Berlin - Vor dem Ladengeschäft in der Knesebeckstraße in Charlottenburg türmen sich noch immer Trauerbekundungen. Ende Dezember war der Buchhändler Leo Baumann im Alter von 68 Jahren gestorben, seither reißen die Sympathiebekundungen für den leidenschaftlichen Bücherfreund nicht ab, der in der Knesebeck Elf bald 40 Jahre im Dienst seiner Kunden stand. Zusprechend und beratend, nicht selten aber auch mit kritischen Urteil. Leo Baumann verkaufte nicht nur Bücher, er las sie auch und vermittelte mit Herzblut insbesondere auch „schwierige Autoren“.

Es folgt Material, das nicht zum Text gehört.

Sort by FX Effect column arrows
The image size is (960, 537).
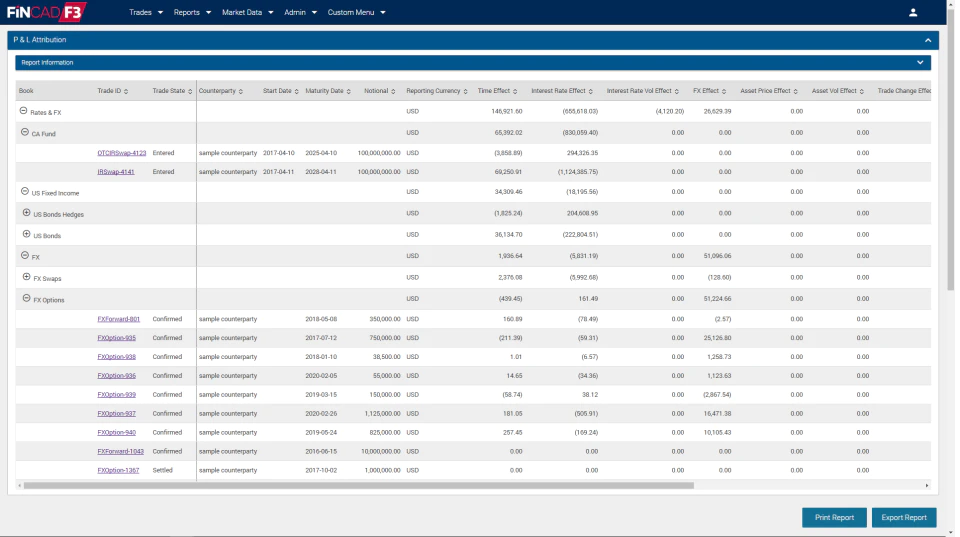click(724, 91)
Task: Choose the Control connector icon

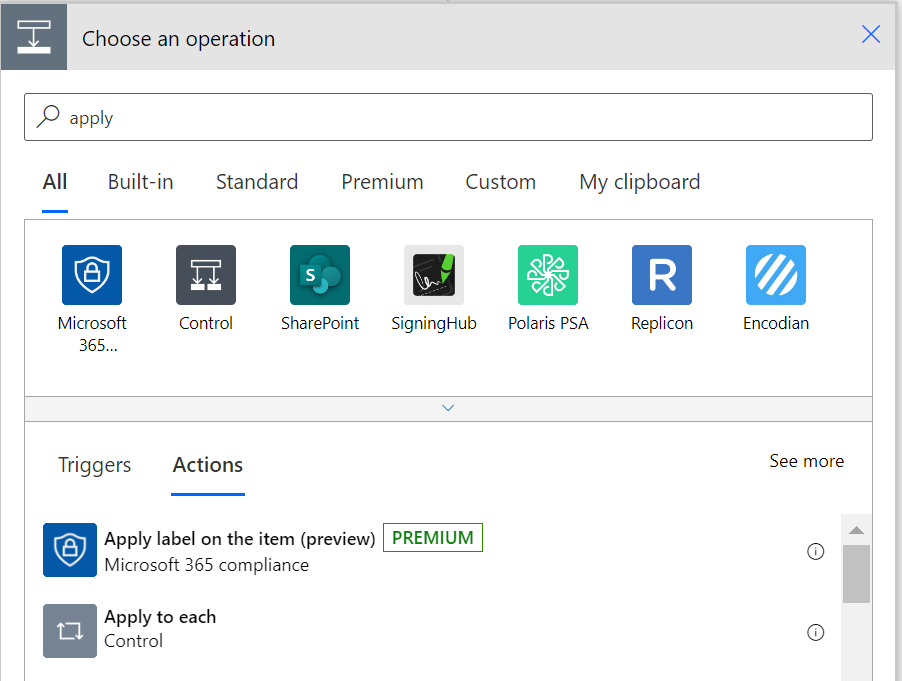Action: (x=206, y=275)
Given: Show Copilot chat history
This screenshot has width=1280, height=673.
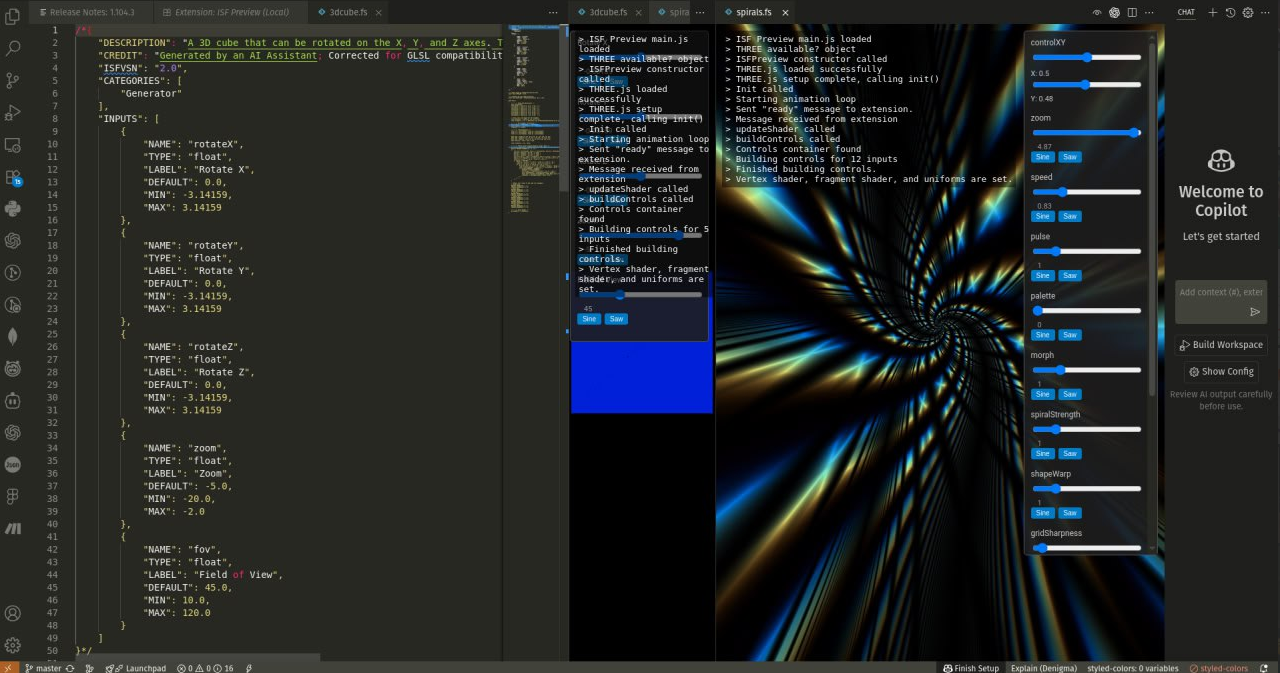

Nun hat sich eine Initiative aus der Nachbarschaft zusammengetan, um sich für den Erhalt der Buchhandlung Knesebeck Elf einzusetzen. Ein Nachfolger sei gefunden, die Mietrückstände können beglichen werden, schreiben sie in einem offenen Brief an Wirtschaftssenatorin Ramona Pop, Kultursenator Klaus Lederer, Justizsenator Dirk Behrendt sowie die Immobiliengesellschaft Spreestadt-Wegelystraße mbH als Eigentümerin der Ladenräume.